BRASILE IN PIAZZA. LA CORRUZIONE SI VESTE DI GIALLO-VERDE

Nella categoria Estero da su 19 marzo 2015 0 Commenti

Una trama di fili giallo-verdi si è tessuta il 15 marzo nella città di San Paolo, Brasile. Quella mattina, un milione di persone si è svegliato. Avrà stropicciato gli occhi, sarà sceso dal letto e dopo un attimo di stordimento avrà sostituito ai ricordi dei sogni della notte appena trascorsa, la chiarezza della giornata che lo aspettava. Probabilmente quel milione di persone avrà fatto colazione, nutrendosi di forza e determinazione. La cosa certa è che si è poi avvicinato all’armadio e ha indossato la maglia nazionale. Cosi, vestito di amore per il proprio Paese, è uscito di casa e si è riversato in piazza e, come neanche un tappeto potrebbe fare, ha coperto le piazze e le vie di San Paolo, esattamente come in una finale dei mondiali di calcio. Peccato che domenica non  sia stata giocata alcuna partita (calcistica) dal Brasile. Piuttosto, domenica è stata giocata una partita ben più importante, dove il premio conteso era l’onore del proprio Paese contro l’avversario numero 1 delle economie globali, la corruzione.

Non è sicuramente un momento facile per il Brasile: l’economia ha rallentato e l’inflazione mette a dura prova i cittadini. Se pensiamo che a questo si aggiunge un aumento dei fenomeni corruttivi all’interno di aziende controllate dallo Stato, allora possiamo capire il fervore del popolo.

Al centro delle loro richieste c’è l’impeachement dell’attuale capo del Governo Dilma Rousseff per lo scandalo dell’azienda petrolifera brasiliana Petrobras. Rousseff non è indagata in alcuna fase del processo ma essendo stata a capo dell’azienda nel periodo a cui fanno riferimento i fenomeni corruttivi, la popolazione non riesce più a riporre fiducia nella sua autorità.

È passato un anno ormai dall’esplosione del caso della Petroleo Brasileiro, meglio conosciuta come Petrobras.

Giorni fa, leggendo i giornali, mi è caduto l’occhio su quello che era lo slogan della Petroleo Brasileiro al tempo:        “O petroleo è nosso”. Non nascondo che l’assonanza e il tema hanno destato in me dei collegamenti particolari, una sorta di stream of consciousness joyceiana che mi ha portato in Sicilia.

= Elenco dei dati =
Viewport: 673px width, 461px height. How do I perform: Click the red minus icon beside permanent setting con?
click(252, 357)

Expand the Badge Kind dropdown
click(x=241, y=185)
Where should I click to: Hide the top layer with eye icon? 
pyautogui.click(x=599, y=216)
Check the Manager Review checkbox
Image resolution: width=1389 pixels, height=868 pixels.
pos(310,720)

...

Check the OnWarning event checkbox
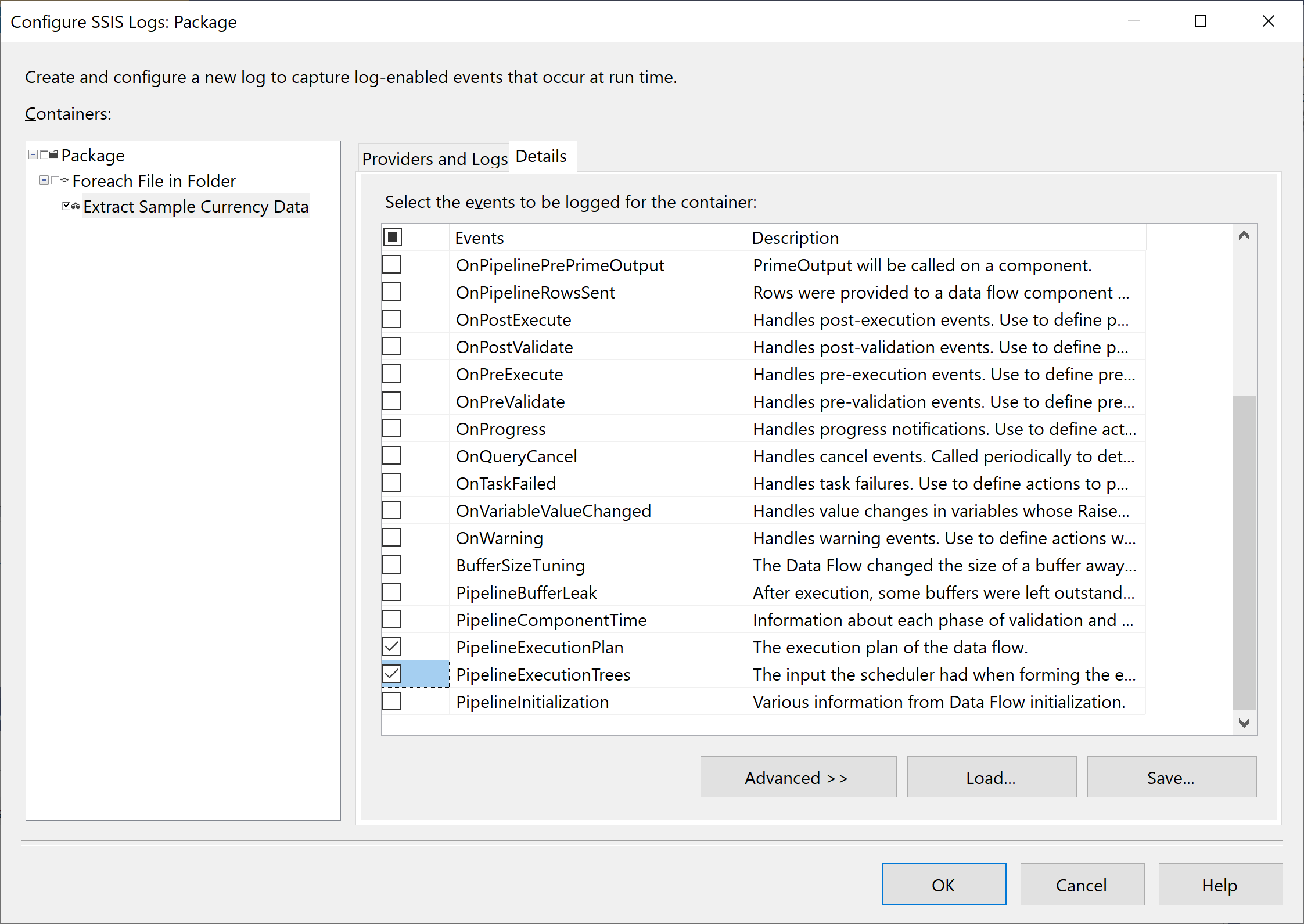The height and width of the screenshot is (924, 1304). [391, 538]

==

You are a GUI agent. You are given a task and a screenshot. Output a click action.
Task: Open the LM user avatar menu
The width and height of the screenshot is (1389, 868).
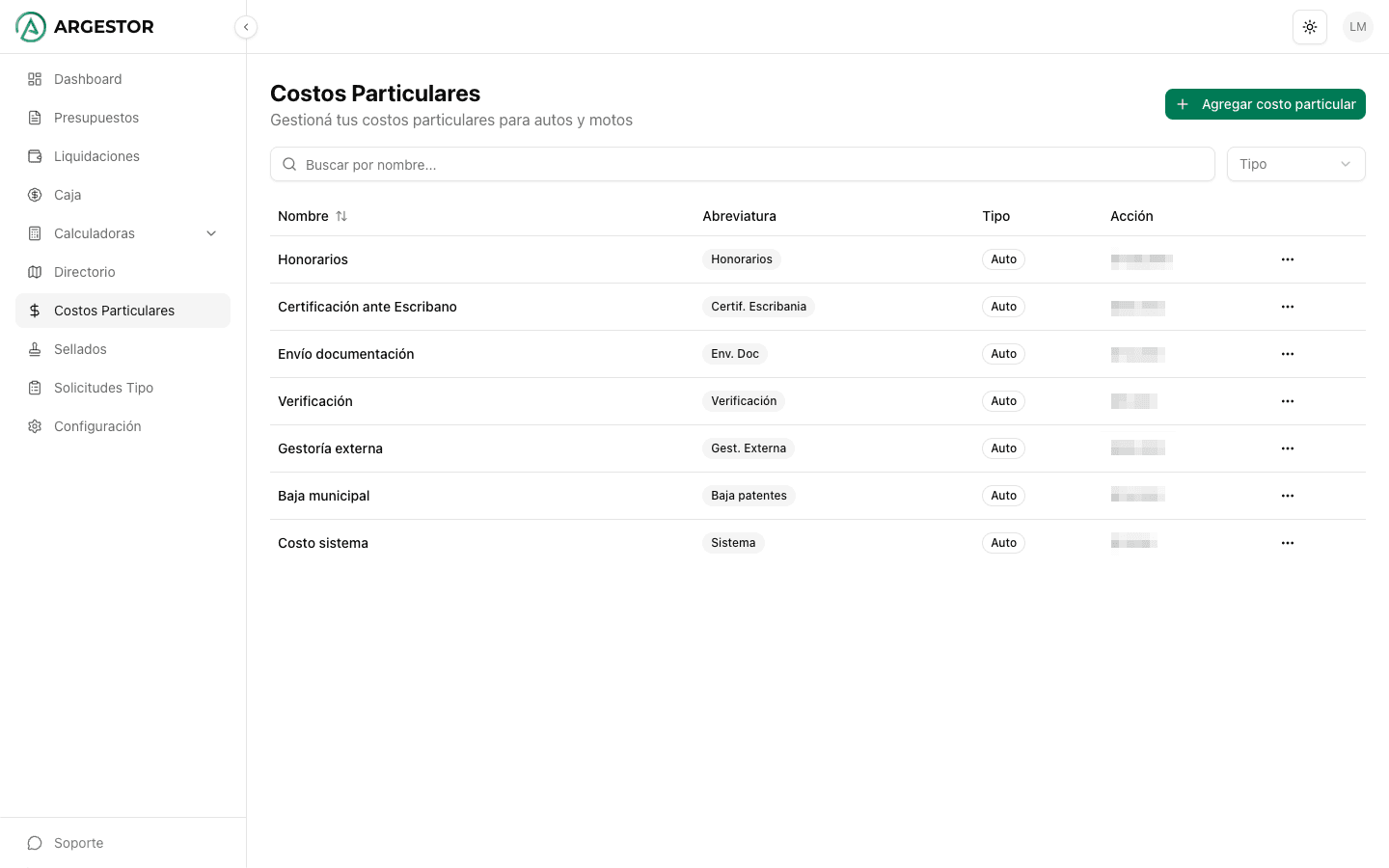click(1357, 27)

= Attività da svolgere =
(a) Trascrivi il passo dell'articolo sulle proteste in Brasile compreso tra "Al centro delle" e "conosciuta come Petrobras.", estremi inclusi, cambiando "popolazione" in "cittadinanza".
(b) Secondo l'articolo sulle proteste in Brasile, che cosa indossò il milione di persone sceso in piazza a San Paolo?
(c) Riassumi in due frasi l'articolo sulle proteste in Brasile.

= Soluzioni degli esercizi =
(a)
Al centro delle loro richieste c’è l’impeachement dell’attuale capo del Governo Dilma Rousseff per lo scandalo dell’azienda petrolifera brasiliana Petrobras. Rousseff non è indagata in alcuna fase del processo ma essendo stata a capo dell’azienda nel periodo a cui fanno riferimento i fenomeni corruttivi, la cittadinanza non riesce più a riporre fiducia nella sua autorità.

È passato un anno ormai dall’esplosione del caso della Petroleo Brasileiro, meglio conosciuta come Petrobras.

(b) La maglia nazionale.

(c) Il 15 marzo un milione di persone con la maglia nazionale ha riempito le piazze e le vie di San Paolo contro la corruzione, in un momento in cui l'economia brasiliana ha rallentato e l'inflazione mette a dura prova i cittadini. I manifestanti chiedono l'impeachment della capo del Governo Dilma Rousseff per lo scandalo Petrobras: pur non essendo indagata, Rousseff era a capo dell'azienda nel periodo dei fenomeni corruttivi, e la popolazione non riesce più a riporre fiducia nella sua autorità.